Iranian forces remain on board the ship, Radings said, adding there has been no contact yet with Iranian authorities.

Iranian forces boarded the MV Maersk Tigris on Tuesday after firing warning shots across the bridge, prompting the U.S. Navy to dispatch a destroyer and a plane to the area in response.

Radings confirmed reports that there were no Americans on board, identifying the 24 people crew members as “mainly from Eastern Europe and Asia.” Iranian state television on Tuesday said the crew members were from Britain, Bulgaria, Romania and Myanmar. Romania’s Foreign Ministry confirmed four of the sailors were its citizens, declining to elaborate due to privacy laws.

Iran’s semi-official Fars news agency quoted the maritime deputy director of Iran’s Ports and Sailing Organization, Hadi Haghshenas, as saying the seized ship was still under arrest Wednesday.

“A Maersk Line cargo ship seized in the Strait of Hormuz by the Islamic Republic was because of some unpaid debt,” Fars quoted Haghshenas as saying. “Maersk Line owes some money to an Iranian company and the court has ruled that Maersk should pay the debt.”

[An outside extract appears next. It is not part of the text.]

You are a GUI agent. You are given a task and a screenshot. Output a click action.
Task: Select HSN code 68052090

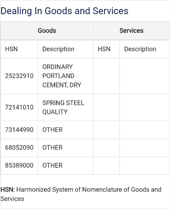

The report did not elaborate.

Radings said Rickmers Ship Management had no known issues itself with Iran and that it would be up to Maersk to comment on the Iranian claim.

Maersk Line spokesman Michael Storgaard earlier said his company had not been “able at this point to establish or confirm the reason behind the seizure” and said later he had no new information when asked about the Iranian allegations.

U.S. firm Oaktree Capital, a global investment firm based in Los Angeles, would not confirm a shipping industry magazine’s report that it owned the MV Maersk Tigris and referred any questions to Radings. Radings would only say the ship was owned by “private investors” and would not elaborate.

Maersk chartered the container ship and was hauling commercial goods and had no “special cargo” such as military equipment, said Radings, speaking by phone from Spain.

The U.S., other world powers and Iran are trying to hammer out a final deal over Iran’s nuclear program. Last week, the U.S. Navy dispatched an aircraft carrier and guided missile cruiser to the Arabian Sea amid worries that a convoy of Iranian cargo ships was headed to Yemen to deliver arms to the Shiite rebels fighting to take over Yemen.

In Tuesday’s incident, the intercepted ship was traveling through the narrow Strait, which is technically Iranian and Omani territorial waters, but under international agreement is open to foreign ships making an innocent passage, according to the Pentagon.

The Strait of Hormuz is the route for about a fifth of the world’s oil and is only about 33 kilometers (21 miles) wide at its narrowest point. Ships traversing the chokepoint have even less room to maneuver. The shipping lane in either direction is only 2 miles wide, with a 2-mile buffer zone between them.

U.S. Navy officials said Tuesday that several Iranian Revolutionary Guard Navy vessels had surrounded a U.S.-flagged cargo ship, the Maersk Kensington, last Friday as it was transiting the Strait of Hormuz. No shots were fired, the Iranian vessels broke off contact, allowing the cargo ship proceeded without further incident, they said.